For this purpose, a concept capable of providing the required data to a harness generating
program was developed. This included the designing of the generic structure of an automat-
ically generated harness, the automatic parsing and analysis of a library’s header file, the
translation of the fuzzer’s input into the arguments of the fuzzed functions, as well as the
proposal of different variants of the generated harness. Furthermore, the harness generator
was implemented according to the developed concept, which resulted in insights regarding
the application of the developed concept in the programming language C, as well as its
limitations.
The harness generator is able to automatically generate a fuzzable harness for a targeted
library, only requiring header files of the targeted library as input.
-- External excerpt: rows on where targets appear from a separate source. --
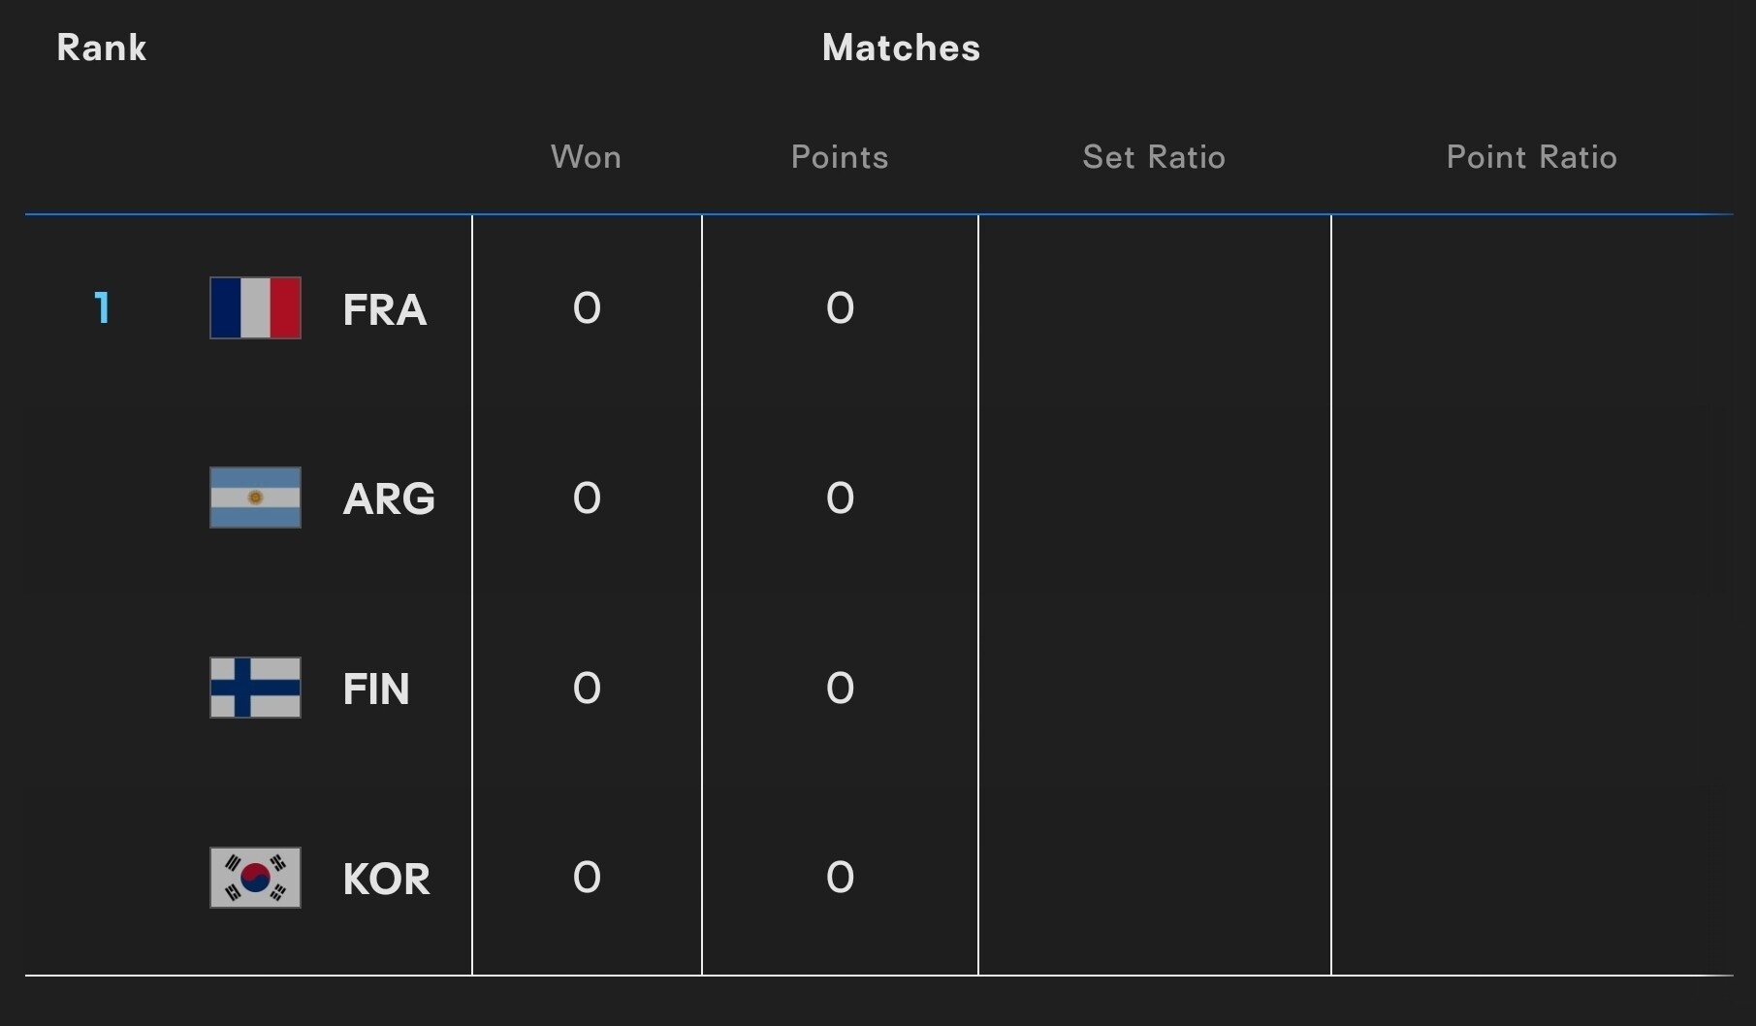The height and width of the screenshot is (1026, 1756).
Task: Click the Finland flag icon
Action: point(255,688)
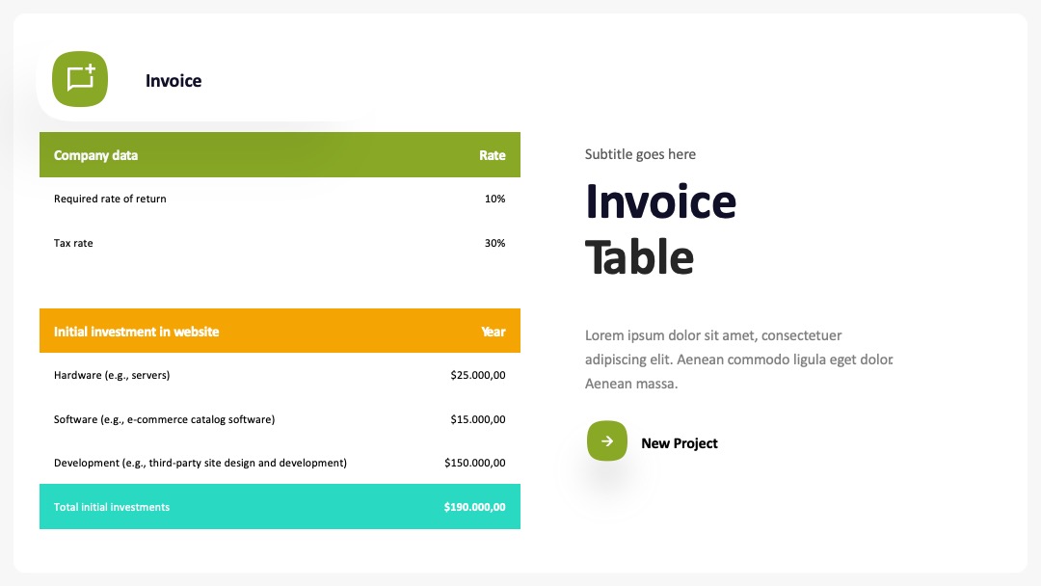Select the $25.000,00 hardware amount
This screenshot has height=586, width=1041.
477,375
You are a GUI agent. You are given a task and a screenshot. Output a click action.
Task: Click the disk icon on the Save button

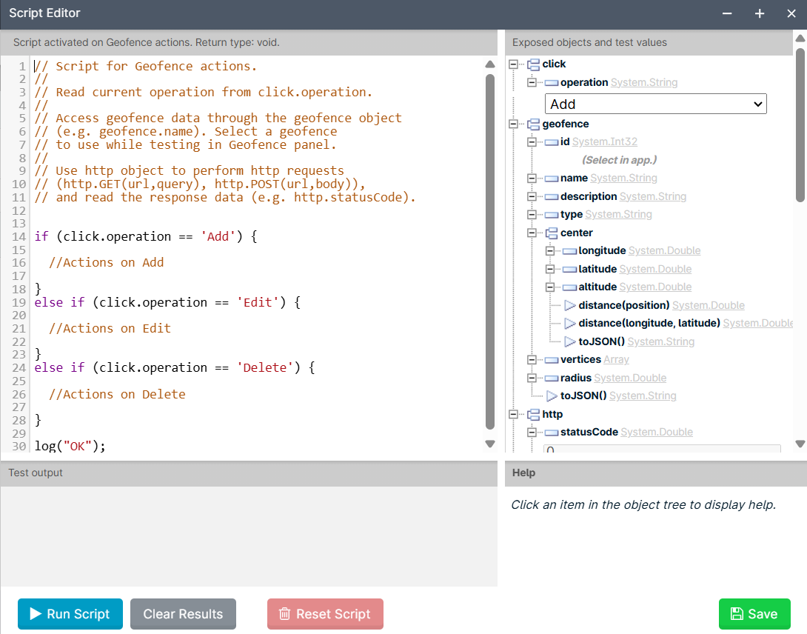tap(738, 613)
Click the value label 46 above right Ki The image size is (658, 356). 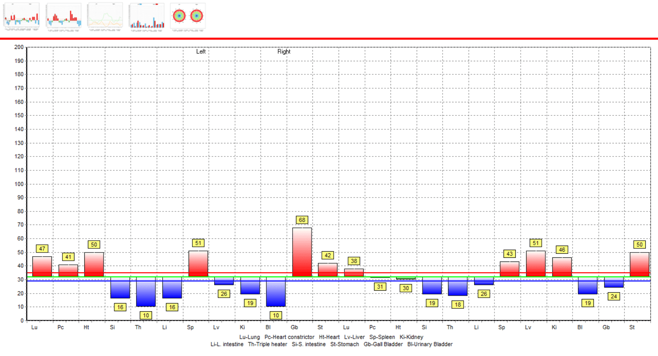point(562,250)
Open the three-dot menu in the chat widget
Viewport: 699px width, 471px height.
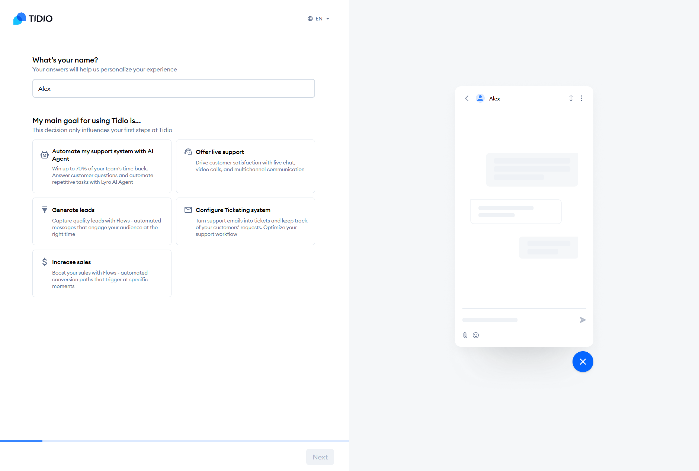[x=581, y=98]
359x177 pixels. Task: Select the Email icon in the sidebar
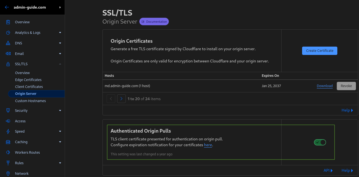(x=8, y=54)
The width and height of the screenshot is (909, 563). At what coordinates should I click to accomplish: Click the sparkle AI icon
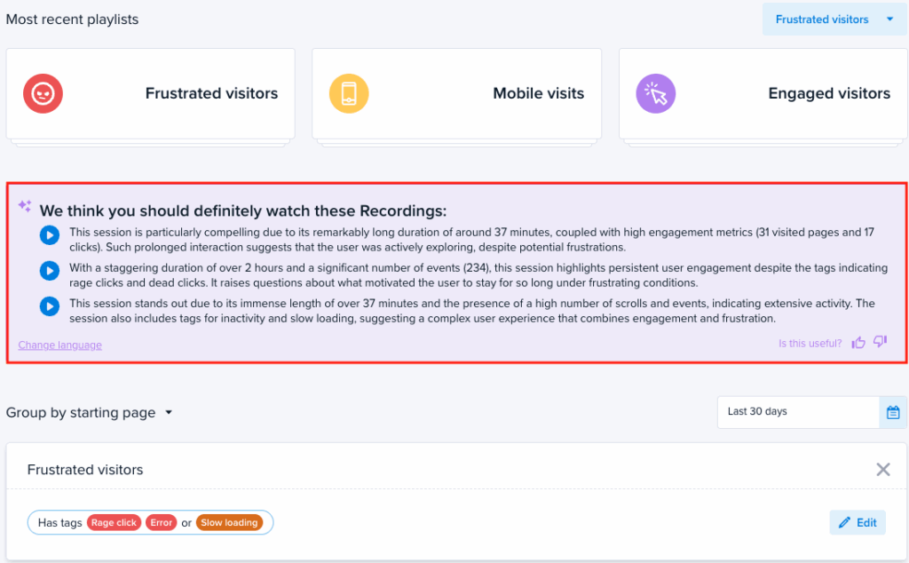[25, 206]
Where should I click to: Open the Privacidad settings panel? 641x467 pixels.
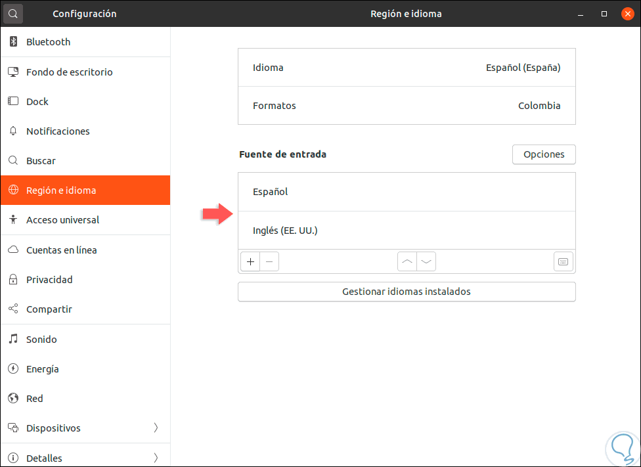49,280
During evaluation, the
performance of the generated harnesses and thus, the performance of the harness generator,
was measured by comparing the coverage achieved during fuzzing with generated and
handwritten harnesses for different targeted libraries. This comparison proved an equality in
achieved coverage between handwritten and generated harnesses. However, the fuzzing with
generated harnesses produced a vast amount of unique crashes, which partly occurred in
the harness instead of the targeted library and therefore, are false positive results. On the
other hand, a number of crashes were found to be caused by real bugs in the targeted library.
In addition, the amount of libraries, which can be fuzzed using a harness generated by the
harness generator, is significantly reduced by the limitations induced by solely relying on
header files, as well as further C specific features.